High-performing Boards lead to high-performing organizations. But most boards fall short of optimal performance that deliver results, and as such, are at risk of becoming dysfunctional.
When a board is new or has started down a dysfunctional path, the following symptoms are usually evident:
inadequately prepared members – board members are recruited for the wrong reasons, clear board member roles or responsibilities are missing; board operating rules are missing; board development materials are missing (e.g. board manuals, guides, instructions, procedures, board member on-boarding process)
immature systems and/or infrastructure – board efforts are missing work structure (committee, work breakdown, meeting agendas and discipline); diversity of thought; poor process or financial controls; inadequate vision or mission or values definitions; inadequate role definitions or an ‘ad hocracy’ model; lacking strategy or committee structure; lacking board training
inexperience working in groups or teams — inexperienced management or poor leadership skills; misunderstanding board roles and responsibilities; ignoring best practices; not focusing on results; not valuing the support or contributions of others (beyond financial support)
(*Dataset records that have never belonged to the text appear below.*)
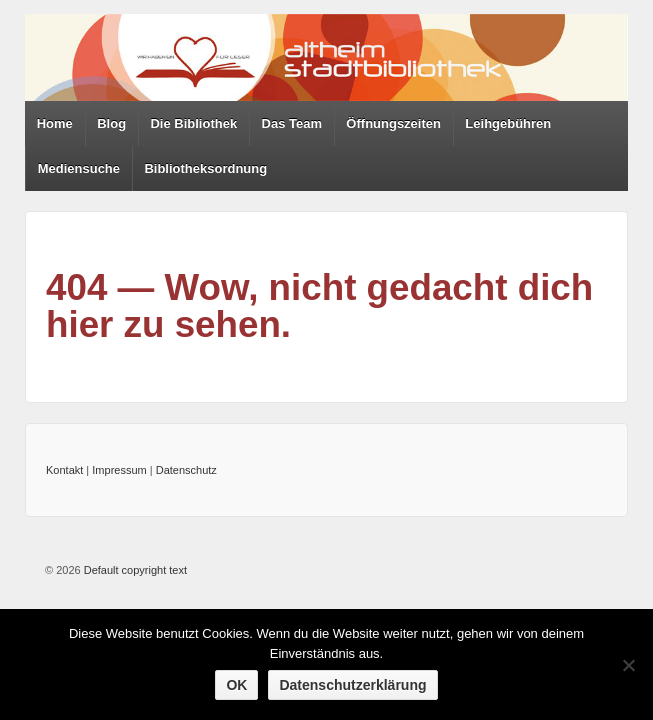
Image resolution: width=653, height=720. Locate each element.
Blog (111, 123)
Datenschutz (186, 470)
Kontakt (64, 470)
inadequate interpersonal skills — lacking members experienced in working with and through others; low emotional intelligence; not listening; driving one’s own personal values ahead of others’; devaluing others (often unknowingly); poor member accountability or inter-accountability; poor boundaries; inadequate communication skills
not knowing – no experience with the tools, processes, methods, information, values, metrics, funding, ethics, and strategic plans — that boards must effectively utilize to enable value delivery
The first step toward creating a high-performing board is to establish a board performance metric that identifies which of the above symptoms are present.
Board Work Assessment
Internal board assessments based in opinion or “group-think” usually fail because these internal board investigations typically reflect the board dysfunction itself, and as such can only produce results that justify the current condition. An outside source is required to clearly and objectively define the problem. This can take the form of an assessment based in objective evidence, by a disinterested third-party consultant, or an outside agency which is not influenced by the board, and thus is not part of the dysfunction.
Board Work strives to make this assessment fact-based by using objective evidence.
The Board Work Assessment will jump-start your board improvement process.
High-Performing Organizations need High Performing Boards
High-performing organizations are easily evidenced by board tools and processes in place, the quality of decisions, results that make a difference and guiding actions that help the organization succeed.
The main role of a board is to utilize these tools and processes to serve the organization and be accountable to ownership (stockholders, stakeholders — all those with vested interests) to ensure the organization is on track to achieve its goals. The main role of an individual who sits on a board is service to that board.
Individual roles can be performed well by using different styles, patterns and approaches acceptable to the work culture of the group or organization as a whole as long as they are all aligned.
However, without mature processes in place to sustain the service modality and work performance the individual role can erode to one of being ‘being served.’ This is upside down to what is needed to create or sustain a high-performing board. When individuals start thinking of themselves ahead the needs of the organization the path to dysfunction is created.